Not that I was trying to date her, I told myself sternly. It was because those preferences might be the same favorites as the child we were trying to make.

“You're the one who asked me to dinner,” Paige snapped, clearly done with the conversation. So done, in fact, that she moved down to the other end of the bar and started serving people over there.

Erica gave me a sympathetic look. “She really loves Thai food,” she told me.

I sighed. “Thanks,” I said. “And thanks for getting her to come out with me.”

“You'd better fix whatever it is that you've done to her,” Erica warned, narrowing her eyes at me. “She's been mopey all week.”

“I'll try,” I promised, even though I wasn't sure how to fix it when I didn't even know what was wrong with her.

I watched Paige move back and forth along the far end of the bar, wondering what her deal was. I wish she would just talk to me about whatever it was. I didn't believe it when she said she didn't want to be friends with me. We had too much fun together for that to be true.

Unless she was faking that she was enjoying her time with me. Two and a half million was a lot of money, after all. Maybe she was just trying to make sure that I stayed happy with the relationship so I'd still want to have a kid with her.

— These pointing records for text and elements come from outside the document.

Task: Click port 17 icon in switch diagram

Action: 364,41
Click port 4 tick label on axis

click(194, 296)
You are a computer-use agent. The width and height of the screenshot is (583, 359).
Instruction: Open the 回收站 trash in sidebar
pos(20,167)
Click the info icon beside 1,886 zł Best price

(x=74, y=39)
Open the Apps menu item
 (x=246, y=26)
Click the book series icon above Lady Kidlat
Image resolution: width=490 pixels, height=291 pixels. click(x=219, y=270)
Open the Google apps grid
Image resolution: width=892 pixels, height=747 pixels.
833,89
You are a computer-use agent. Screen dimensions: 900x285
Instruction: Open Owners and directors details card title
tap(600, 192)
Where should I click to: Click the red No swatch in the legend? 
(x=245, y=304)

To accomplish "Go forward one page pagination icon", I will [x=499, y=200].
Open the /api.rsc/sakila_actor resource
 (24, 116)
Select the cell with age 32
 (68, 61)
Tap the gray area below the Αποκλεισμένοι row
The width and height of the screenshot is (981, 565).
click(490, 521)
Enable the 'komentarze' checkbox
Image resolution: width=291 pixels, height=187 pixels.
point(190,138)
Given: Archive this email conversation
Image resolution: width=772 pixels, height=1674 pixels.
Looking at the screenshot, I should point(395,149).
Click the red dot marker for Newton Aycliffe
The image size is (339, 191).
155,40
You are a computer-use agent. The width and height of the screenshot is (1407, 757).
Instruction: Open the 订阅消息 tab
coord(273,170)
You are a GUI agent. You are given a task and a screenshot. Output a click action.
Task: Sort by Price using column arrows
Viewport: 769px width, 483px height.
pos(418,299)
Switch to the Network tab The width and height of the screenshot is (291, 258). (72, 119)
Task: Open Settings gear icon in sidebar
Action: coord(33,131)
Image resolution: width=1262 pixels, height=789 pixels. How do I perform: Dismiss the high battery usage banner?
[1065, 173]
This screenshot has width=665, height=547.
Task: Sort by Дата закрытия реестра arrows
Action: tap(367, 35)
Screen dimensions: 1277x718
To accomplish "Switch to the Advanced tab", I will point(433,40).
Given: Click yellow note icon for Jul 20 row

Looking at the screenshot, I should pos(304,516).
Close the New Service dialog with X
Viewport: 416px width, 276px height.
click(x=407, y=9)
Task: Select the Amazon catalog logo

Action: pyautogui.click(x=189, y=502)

Chris clapped me on the shoulder. “Hey man, you need another drink!” he said. “Quit looking so glum. Now, this is Trish and Molly.”

I didn't feel like chatting with random strangers that night, but I knew Chris needed me as a wingman, so I tried to pull it together. I glanced over at Paige a couple times, but she was intently ignoring me. I sighed and shook my head, standing abruptly.

Trish broke off in the middle of whatever it was that she'd been babbling about. Her work, I thought.

“I have to go,” I said. “Sorry.”

There were disappointed looks all around our circle, but I didn't care. Right then, I just had to get out of there.